When considering whether there has been a  breach of law, reporters should bear in mind the  duty for trustees to administer the scheme in accordance with the terms of its trust deed and rules and exercise their powers for the purpose for which they were given. Failure to do so would be a breach of trust law.

When should a report be made?

There are two points to consider when deciding whether or not to report a potential breach:

  • is there reasonable cause to believe there has been a breach of the law?
  • if so, is the breach likely to be of material significance to The Pensions Regulator?

It is a legal requirement that breaches likely to be of material significance to The Pensions Regulator in carrying out any of its functions are reported. Points to consider are the cause, effect, wider implications and reaction to the breach. It is also important to note that reports should be made as soon as reasonably practicable in order to comply with the code.

Reporting arrangements

Organisations should:

  • ensure that staff are aware of their responsibilities in relation to reporting breaches of law;
  • put in place effective procedures for reporting; and
  • ensure that staff have received training on those procedures.

Reports must be submitted in writing and (wherever practicable) in the standard format available on The Pensions Regulator's website. Breaches can be reported individually or collectively.

One party's duty to report is not automatically discharged by another party reporting the breach. Once the reporter has made a disclosure to The Pensions Regulator, they will receive an acknowledgment.

This should be forwarded to the trustees or manager by the reporter who can then manage and distribute the original report to those they consider may be likely to come across the breach. An exception to this arrangement will apply in cases where there is a suspicion of dishonesty or other serious wrongdoing by the trustees or managers.

Failure to report

Failure to comply with the obligation to report breaches of the law without a reasonable excuse is a civil offence. The Pensions Regulator may consider imposing a fine or other civil penalty and, also make a complaint to the reporter's professional governing body (if applicable). In determining whether to impose a penalty, The Pensions Regulator will consider the following (this is a non-exhaustive list and further information can be found on the Regulator's website):

  • legislation;
  • case law;
  • the Code of Practice;
  • the role of the reporter in relation to the scheme;
  • the level of knowledge it would be reasonable to expect the individual to have;
  • the procedures in place and whether these procedures were followed;
  • the seriousness of the breach;
  • any legitimate reasons for the delay in reporting; and
  • any other relevant considerations relating to the case in question.
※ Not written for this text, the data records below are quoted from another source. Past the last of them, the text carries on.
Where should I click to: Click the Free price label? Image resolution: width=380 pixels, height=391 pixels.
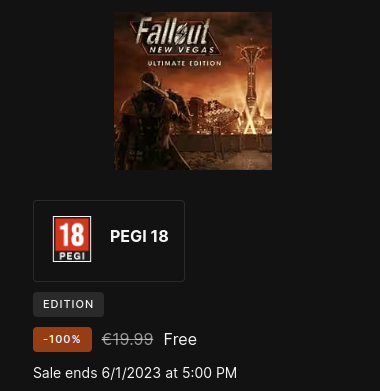tap(180, 339)
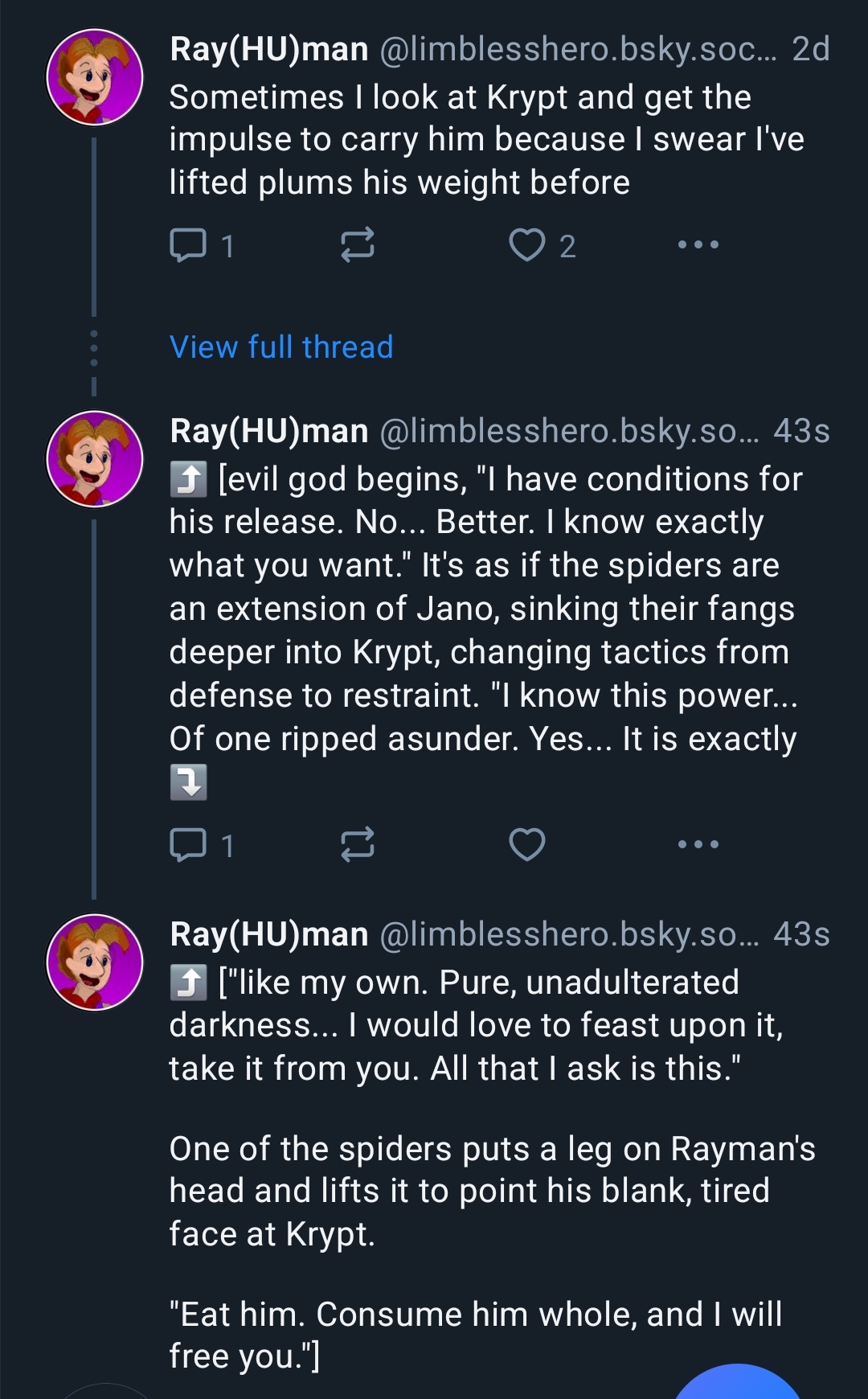This screenshot has height=1399, width=868.
Task: Open Ray(HU)man avatar on the third post
Action: [95, 962]
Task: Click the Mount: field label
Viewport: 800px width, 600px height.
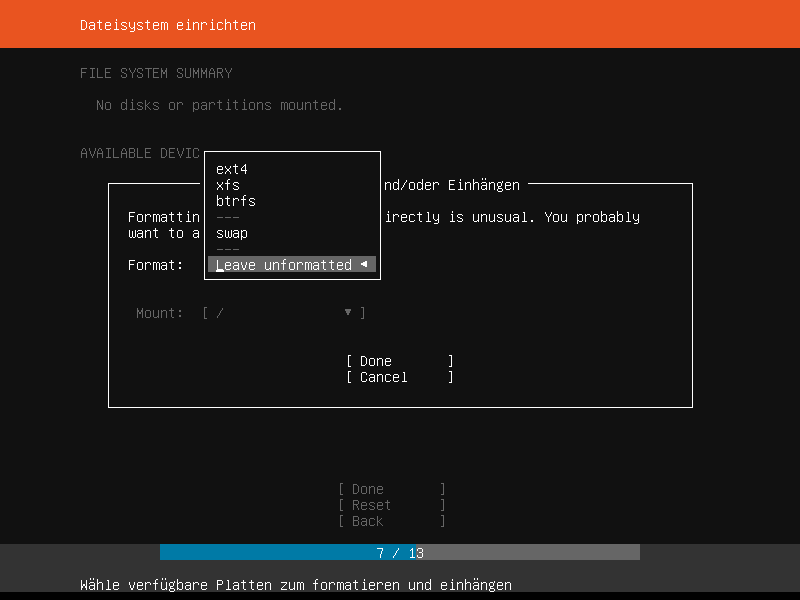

The Pensions Regulator's response

When The Pensions Regulator receives a report of a breach of law, it has discretion over whether to take action. The manner in which The Pensions Regulator will exercise its discretion is likely to depend on the nature of the breach, the circumstances in which it occurred and any other information available to the Regulator. The range of measures it can take include assisting trustees to achieve compliance, providing guidance, removing trustees from office, freezing the scheme and imposing fines where appropriate. (This is a non-exhaustive list and further information can be found on the Regulator's website.)

On 6 April 2015, changes to pensions legislation came into force that are directly relevant to this aspect of the Regulator's Code of Practice.
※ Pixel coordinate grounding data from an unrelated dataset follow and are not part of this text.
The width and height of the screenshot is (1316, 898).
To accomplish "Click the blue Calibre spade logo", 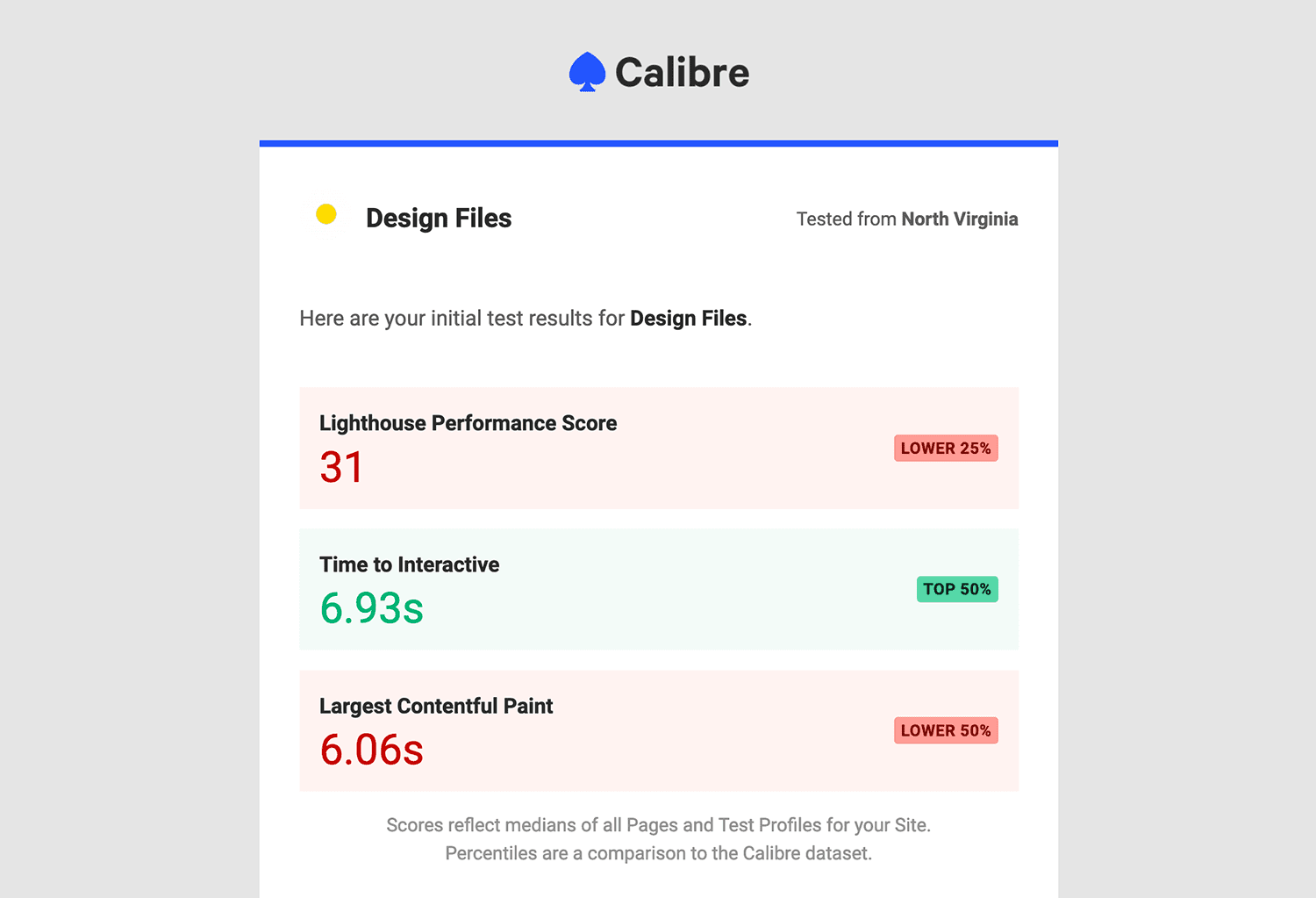I will click(587, 72).
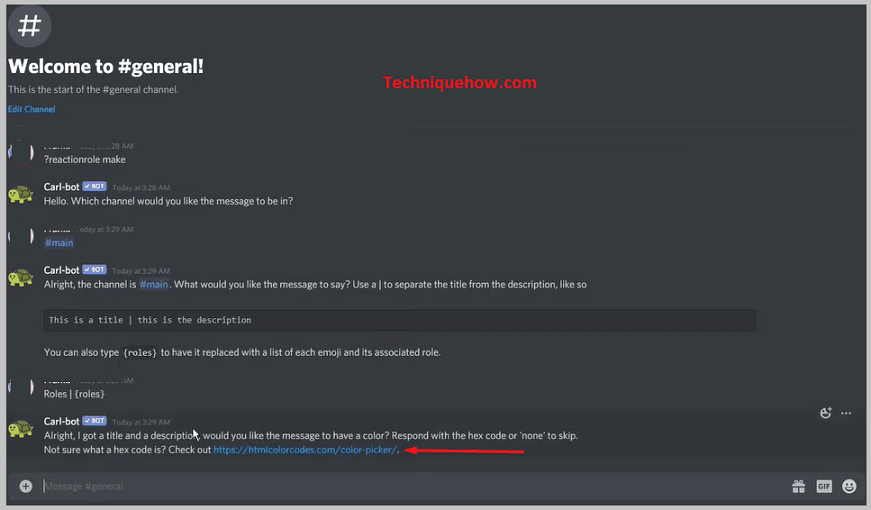871x510 pixels.
Task: Open the GIF picker button
Action: [824, 487]
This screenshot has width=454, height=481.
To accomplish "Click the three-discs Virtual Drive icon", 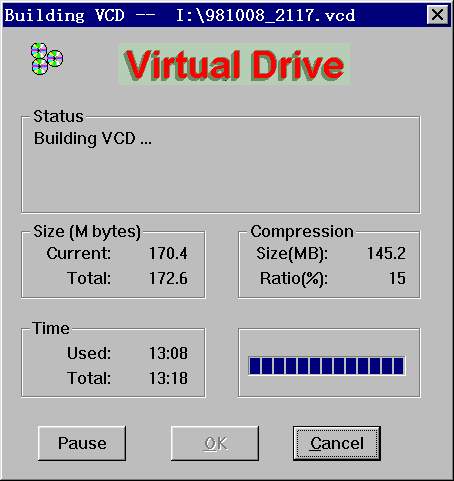I will (47, 59).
The Occupational Pension Schemes (Charges and Governance) Regulations 2015 apply to most occupational pension schemes that offer money purchase benefits (subject to various exceptions).

The new regulations introduce one exception to The Pensions Regulator's discretionary approach to taking action over reported breaches of the law described above. They introduce a number of new governance standards that trustees must report against in an annual statement signed by the chair of trustees. Trustees who do not produce this chair's statement will be fined between £500 and £2,000.